== EXCERPTED PASSAGE ==
One poem by the bot reads as follows:

“With joyous gambols gay and still array,

no longer when he ‘twas, while in his day

at first to pass in all delightful ways

around him, charming, and of all his days.”

“It’s much, much, much, much harder to train it to have an opinion, or a feeling, or a desire, or a story to tell,” University of Toronto English professor Adam Hammond also said. He asserted that in further AI poetry projects, more time should be spent on “emotion and readability” and “content” rather than the rhythm and structure.

When put to the public alongside poetry written by humans, opinion was split 50/50 on what was what.

We previously reported on Google’s own AI poet, a neural network fed over 11,000 novels to generate short sentences. It was tasked with creating its own poetry anthology, and the results were quite emo and sad. Less Sylvia Plath, more Year 7 diary scraps or DeviantArt caption.

One from Google’s bot reads:

“there is no one else in the world.

there is no one else in sight.

they were the only ones who mattered.

they were the only ones left.

he had to be with me.

she had to be with him.

i had to do this.

i wanted to kill him.

i started to cry.

i turned to him.”

Project Gutenberg, another Google project, programmed AI to study and recreate the work of deceased authors. Learning styles across the canon, it then predicted what would have been written next from the sentences it had. Another separate project saw researchers teach AI basic conversation from film scripts. It was then asked to discuss the mean of life and morality. When asked what the meaning of life was, it said: ‘to live forever’. Deep.

Bot or Not is an online project that pits AI poets and IRL artists against each other, described as ‘the Turing test for poetry’. Players of the game choose whether a snippet of text is written by a bot or a poet from time.

One computer-written poem reads as follows:

‘MY DESIRE BEAUTIFULLY LUSTS AFTER YOUR SEDUCTIVE ENTHUSIASM.

MY FOND INFATUATION SEDUCTIVELY HUNGERS FOR YOUR AFFECTION.

YOU ARE MY COVETOUS YEARNING.. MY CURIOUS DESIRE. YOU ARE MY

BREATHLESS INFATUATION.’

It's a little intense and heavy on the adjectives. Real-life poets splitting opinion include Paul Laurence Dunbar and Ella Smith.

Not content with taking over poetry – or our impending doom at the mercy of the robot race – AI has had a go at existential memes, movie scripts, modern art and nudes, and even some quite unsettling porn categories. Dazed 100-level creative, they may be.
===
## WHAT IS ASKED
Reproduce word for word the part of the AI poetry article that opens with the words containing "around him, charming, and" and closes with "what was what.".
== DATA ==
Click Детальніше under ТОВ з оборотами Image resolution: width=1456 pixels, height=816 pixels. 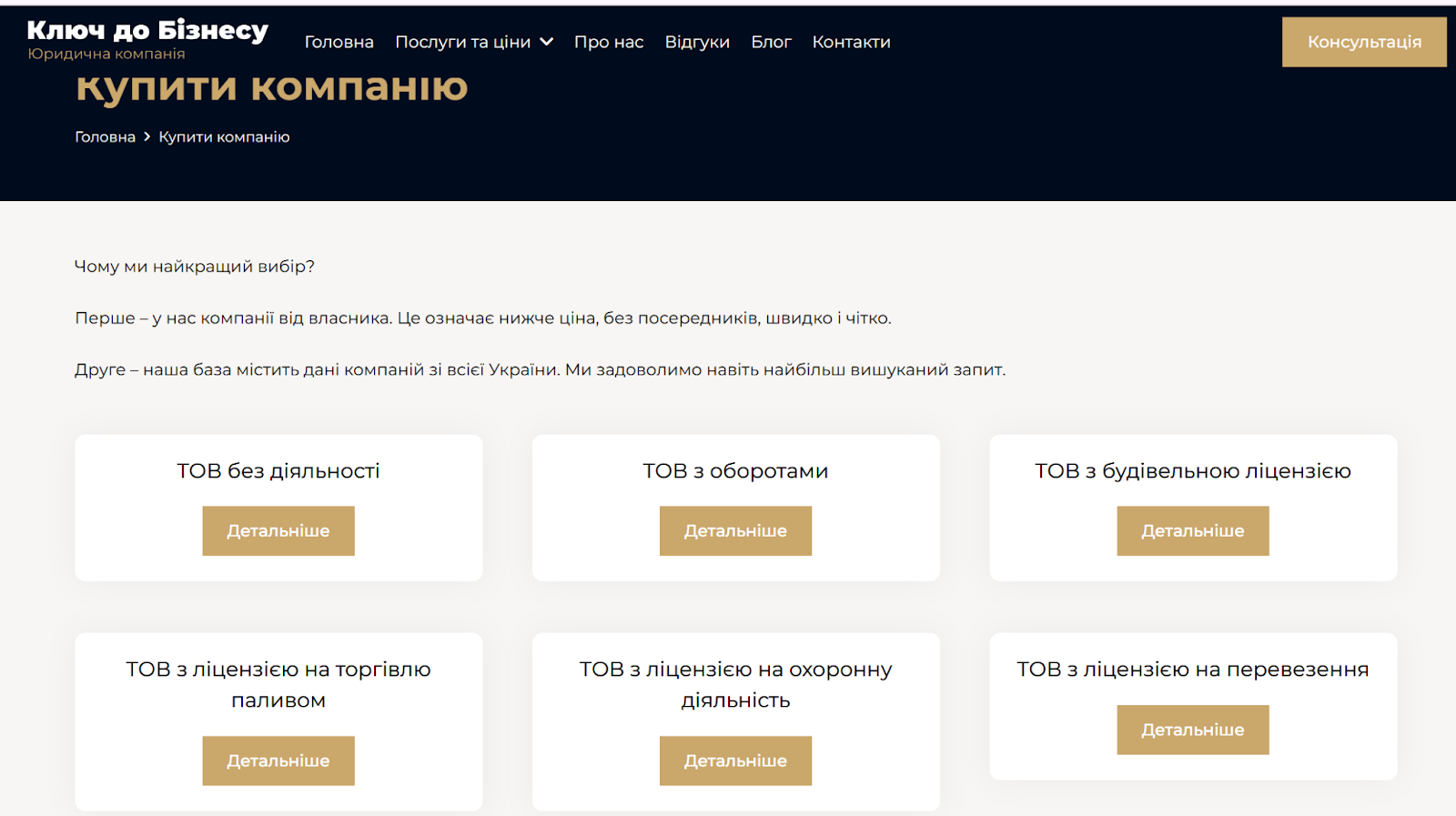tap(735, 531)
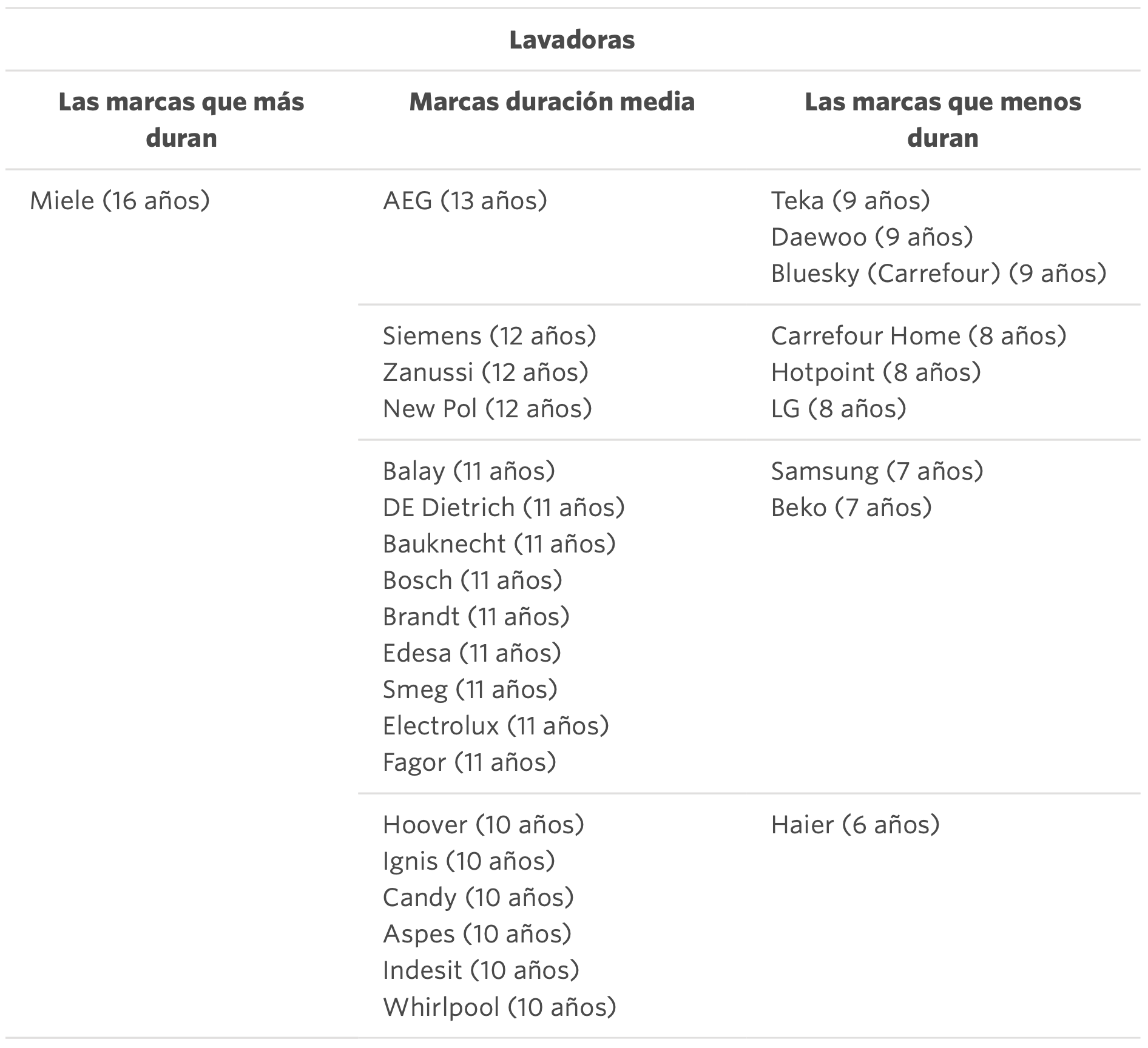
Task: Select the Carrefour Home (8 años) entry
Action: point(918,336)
===
## RESPONSE TO THIS TASK
around him, charming, and of all his days.”

“It’s much, much, much, much harder to train it to have an opinion, or a feeling, or a desire, or a story to tell,” University of Toronto English professor Adam Hammond also said. He asserted that in further AI poetry projects, more time should be spent on “emotion and readability” and “content” rather than the rhythm and structure.

When put to the public alongside poetry written by humans, opinion was split 50/50 on what was what.